Having only previously seen the film’s title and a teaser poster, even I thought this new Malaysian film from debuting director Cho We Jun is a horror movie when I went to catch the film in the cinema.
So, let’s get this out of the way first ― Hungry Ghost Diner is not a horror flick!
In fact, I’d say that in spirit it feels more like one of those heartwarming Chinese New Year movies, except that this one is set during the Hungry Ghost Festival, which of course means that there will be ghosts involved, but not in the way you’d expect.
The film opens with a peek into the life of main character Bonnie when she was a small kid, at her mother’s funeral, which also happens to be right smack in the middle of the Hungry Ghost Festival.
Right away during this opening set-piece, the director sets up some interesting visual choices to depict the world of ghosts and phantoms during the month of the Hungry Ghost Festival, using a neon and blue tint in the visuals and also using the Wong Kar Wai-esque step printing technique that we all loved from Chungking Express.
I guess it’s safe to say that this prologue more or less establishes the fact that the young Bonnie can see ghosts, which any film fan would be able to predict just based on the film’s title and how the prologue is set out.
The rest of the film spends time with the adult Bonnie, played by singer-actress Chen Keat Yoke, who now runs a food truck selling noodles somewhere in Kuala Lumpur.
Having forgotten that memory of seeing ghosts and phantoms when she was a kid, one night, which happens to be the beginning of the Hungry Ghost Festival, Bonnie gets a strange visit from her beloved uncle Ah Kiu, who seems to convey the message that all is not well with her father Bobby, who still lives in their hometown of Behrang.

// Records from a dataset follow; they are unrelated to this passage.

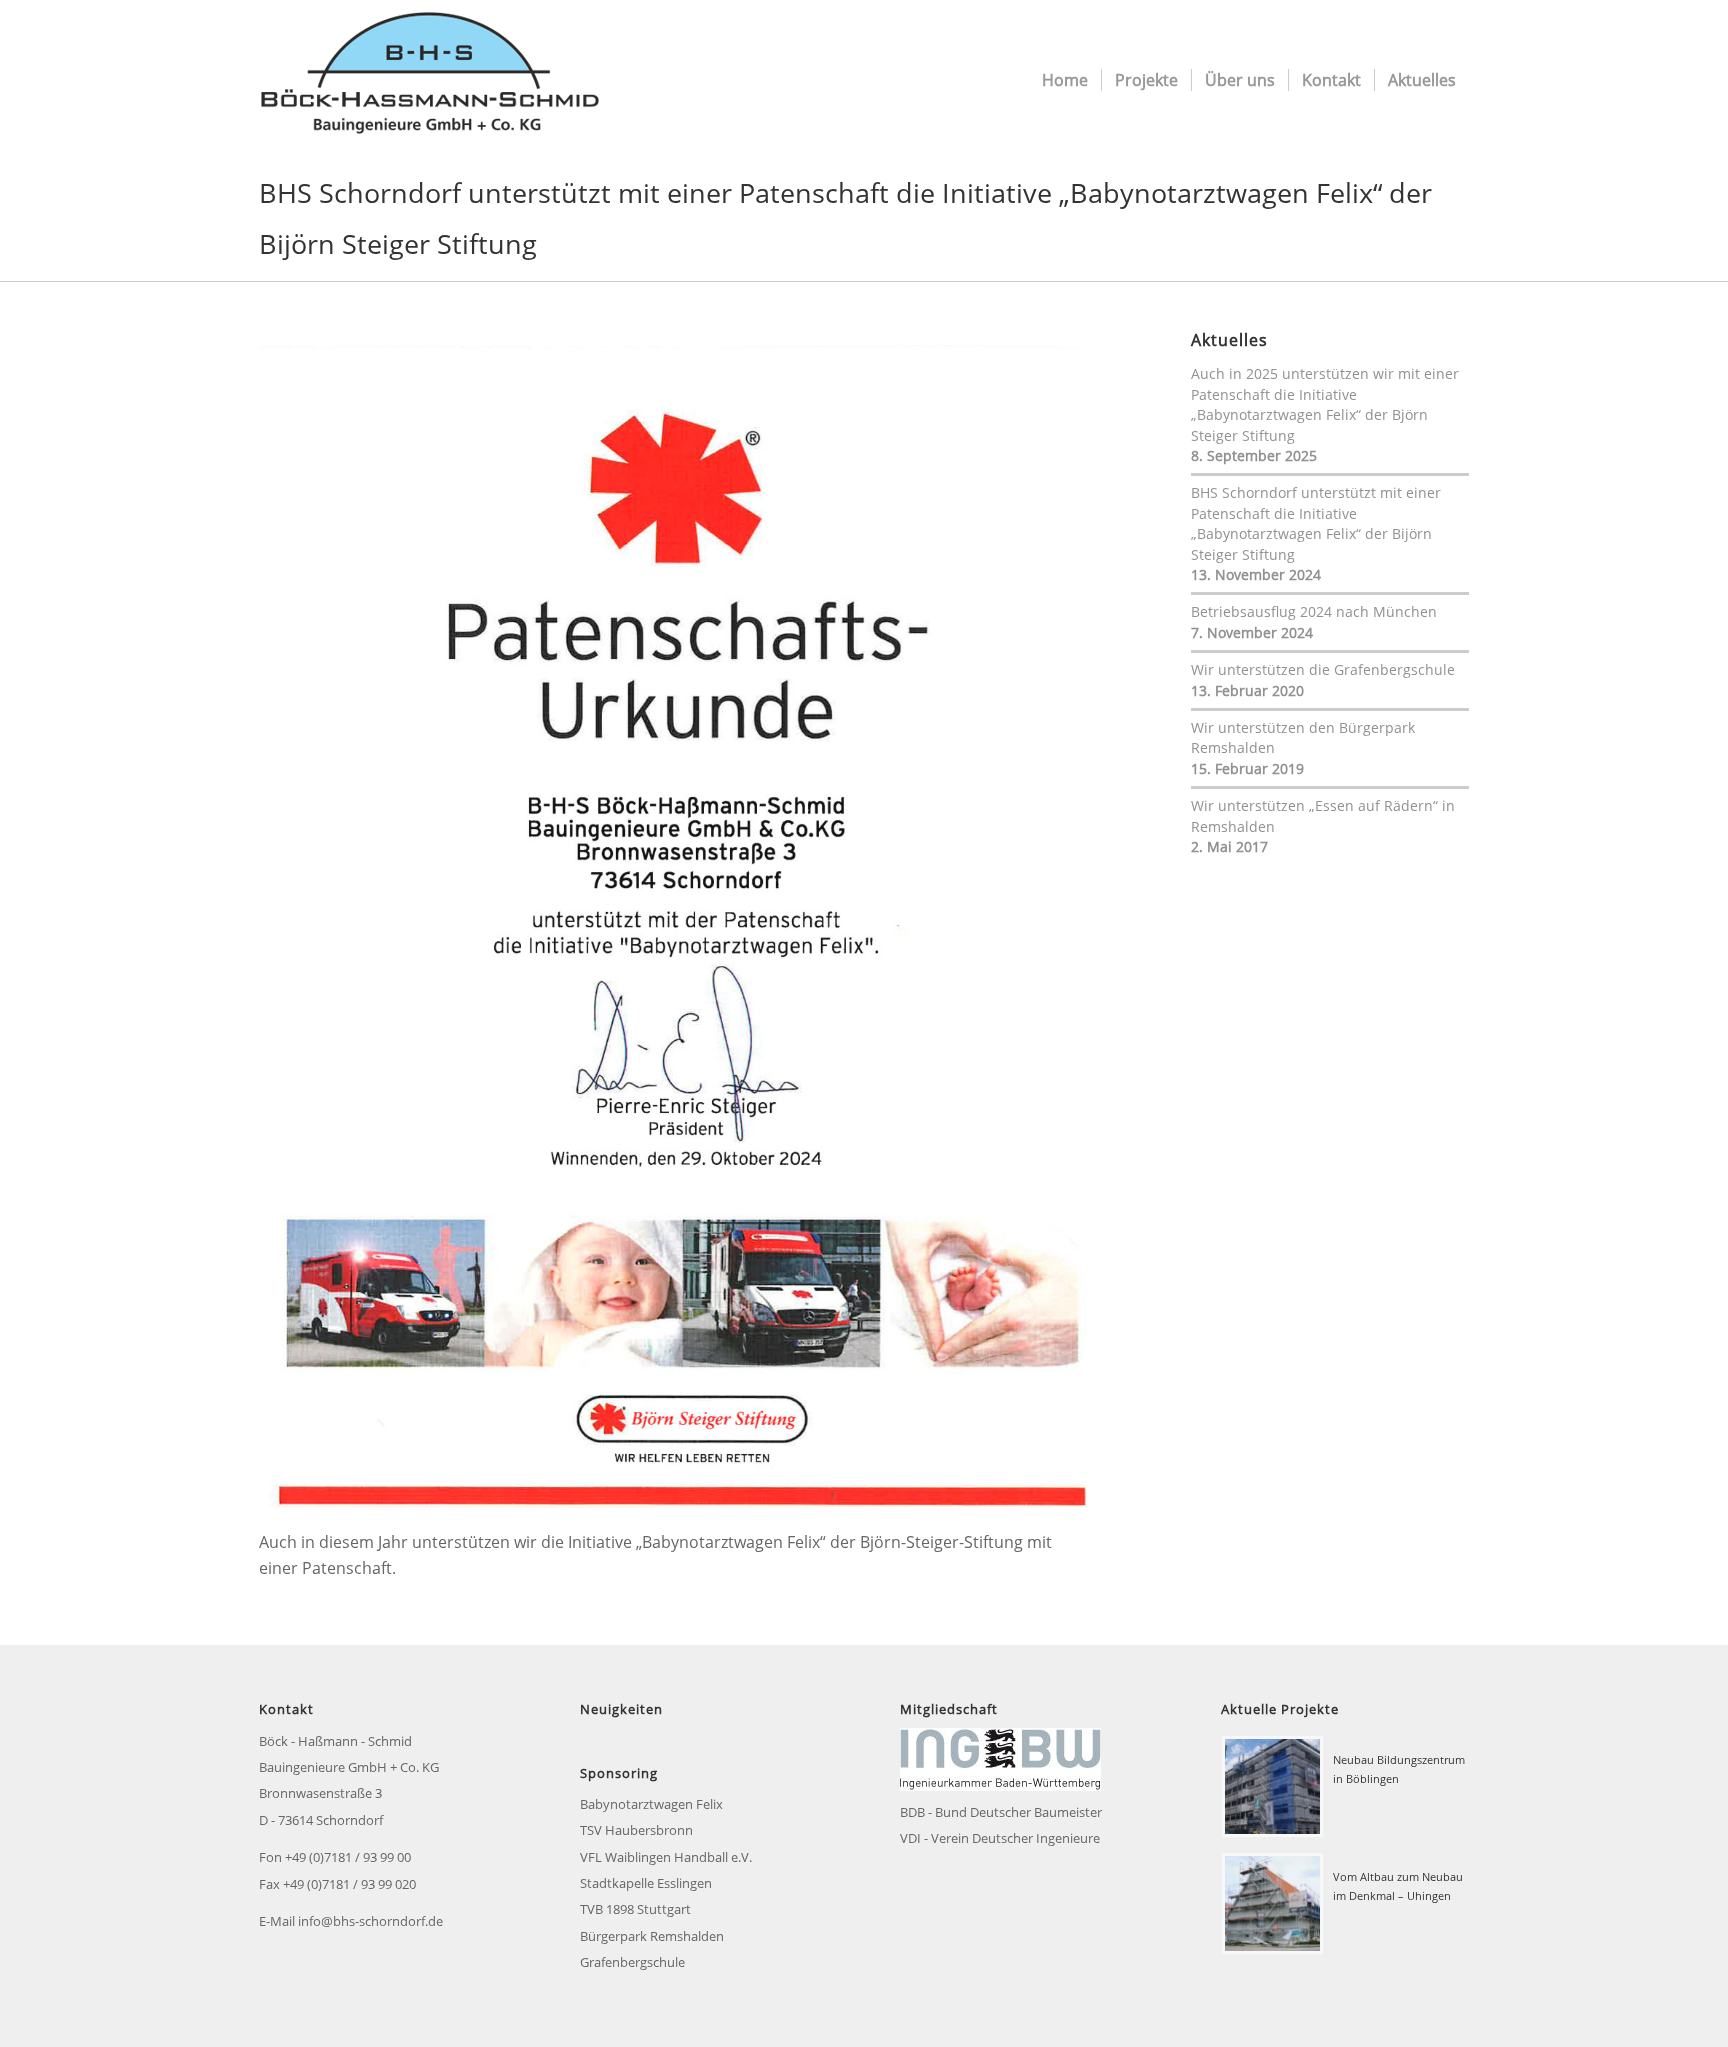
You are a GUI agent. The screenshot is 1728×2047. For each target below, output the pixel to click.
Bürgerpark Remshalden (652, 1936)
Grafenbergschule (632, 1962)
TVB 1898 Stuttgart (635, 1909)
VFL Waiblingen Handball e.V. (666, 1857)
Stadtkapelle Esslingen (646, 1883)
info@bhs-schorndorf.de (370, 1921)
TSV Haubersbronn (636, 1830)
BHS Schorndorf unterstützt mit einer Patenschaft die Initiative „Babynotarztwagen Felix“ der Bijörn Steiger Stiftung (1316, 523)
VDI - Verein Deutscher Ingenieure (1000, 1838)
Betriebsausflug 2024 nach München (1314, 611)
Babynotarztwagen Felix (651, 1804)
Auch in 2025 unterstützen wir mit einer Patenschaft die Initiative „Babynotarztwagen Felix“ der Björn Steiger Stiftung (1325, 404)
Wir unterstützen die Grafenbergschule (1323, 669)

So she makes her way back to Behrang. It is there that she finds out that her uncle Ah Kiu actually the night before, meaning that the Ah Kiu she met at her food truck was surely a ghost.

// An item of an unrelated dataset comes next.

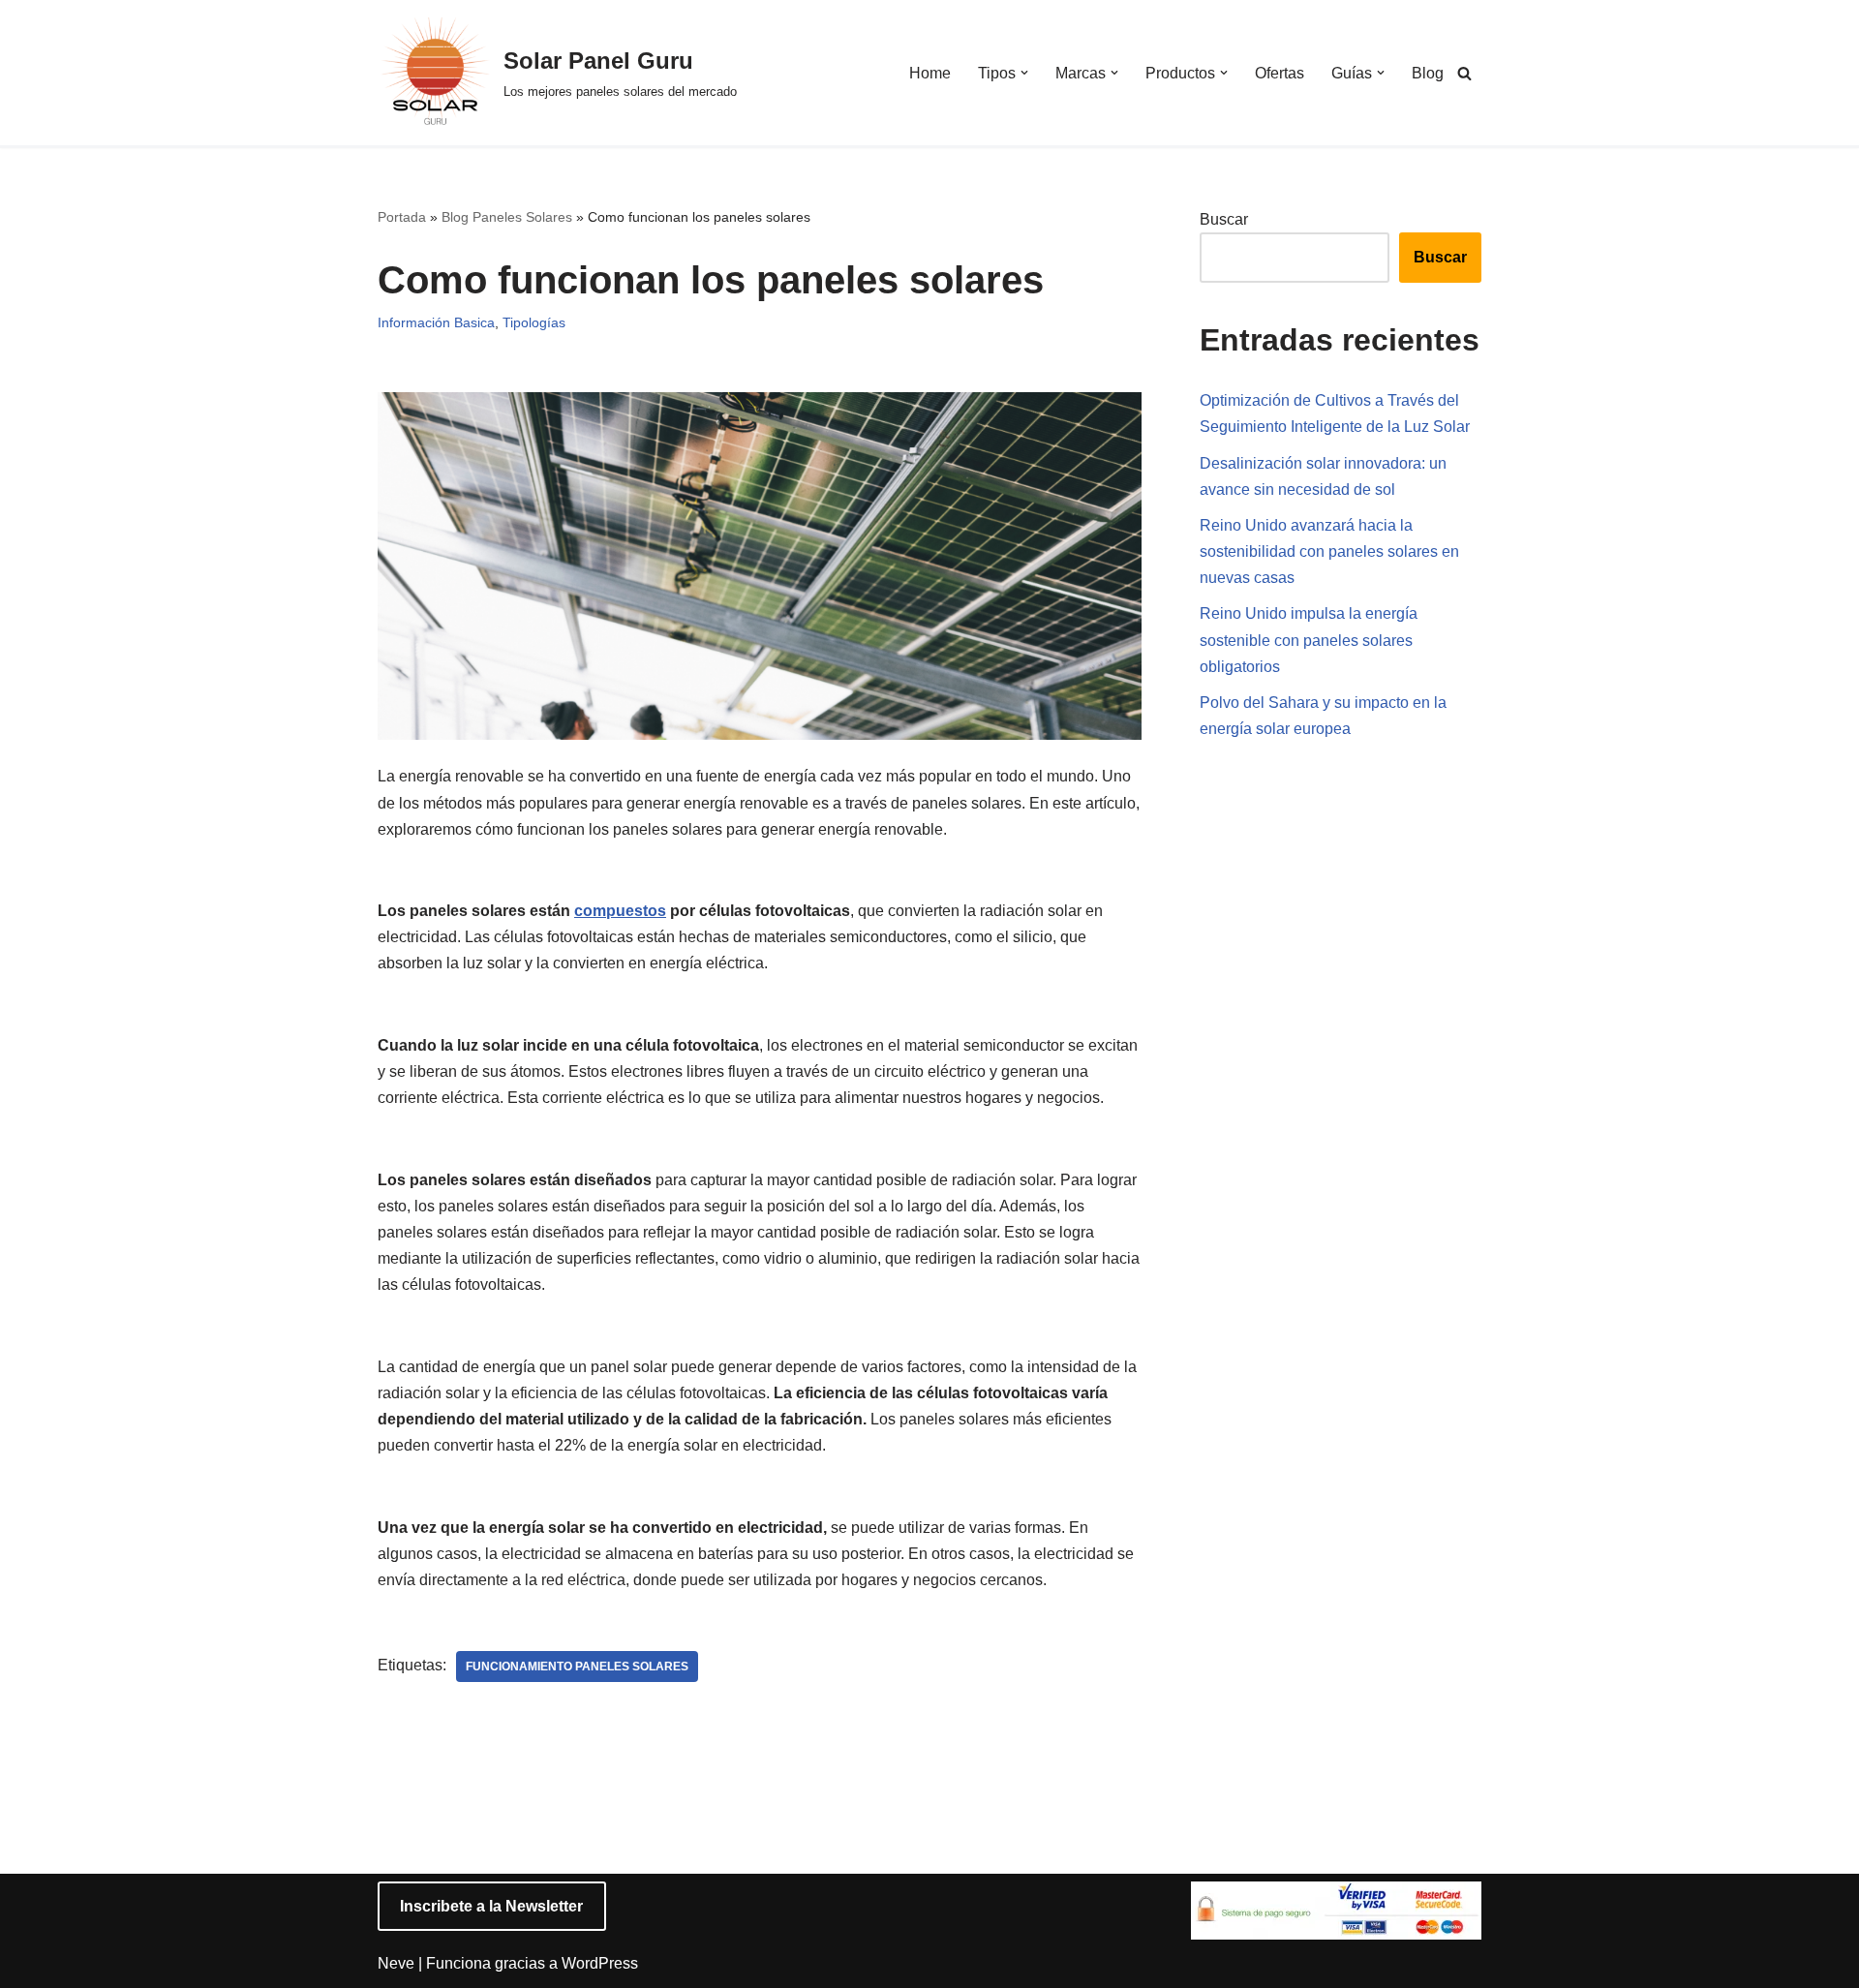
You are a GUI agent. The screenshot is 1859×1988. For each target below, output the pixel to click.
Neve (396, 1963)
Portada (402, 217)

Still, she dismissed all this and gets into a terrible fight with her father, only to find herself stuck in Behrang afterwards, thanks to the newly enforced Movement Control Order, which of course meant that she couldn’t cross state borders to go back to Kuala Lumpur.

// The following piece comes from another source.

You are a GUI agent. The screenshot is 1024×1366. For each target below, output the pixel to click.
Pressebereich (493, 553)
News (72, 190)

Being stuck in her hometown, and being able to see ghosts, meant that there are old scores that need to be settled and formerly broken familial relationships that need to be mended, with a lot of this up to Bonnie to figure out as she’s the one with the ability to see ghosts and communicate with them.
As I said before, this is where that Chinese New Year spirit comes into play in the movie, with the director We Jun nimbly alternating between gentle comedy and soulful family drama, helped immensely by the uniformly strong performances by the cast.
Make no mistake, this is not your typical Malaysian Chinese indie movie, even if it arrives at local cinemas this week on the back of some festival showings and even a Netpac Award win at the 27th Bucheon International Fantastic Film Festival.
Nope, there are no longueurs here and definitely no extended scenes of people sitting around tables smoking cigarettes in silence.
There’s an approachability and easy charm to the whole enterprise that makes sitting through this film a surprisingly effortless and enjoyable one. In fact, I’d dare say that this one has legit commercial values and prospects!
If there’s one weakness that might harm the film (which also happens to be one of its strengths), I think that it’s the film’s peculiar uniqueness, this sweet middle ground that it occupies between a gentle family comedy and heartbreaking drama, that will make it hard for people to classify and describe the movie, which in marketing terms will mean that the sales people will find it a bit hard to really sell it to its target market because the target is pretty vague to begin with.
And I found parts of the score a bit of an awkward fit as well, which will sometimes take you out of the movie.
Still, overall, this is a genuinely impressive and admirably unassuming debut effort from Cho We Jun, whom I’ve been keeping watch on ever since I first saw his short film Salvaj back in 2015.
This makes it two out of two solid hits so far in his short career as a filmmaker, and I’m already looking forward to whatever he comes up with next.
* This is the personal opinion of the columnist.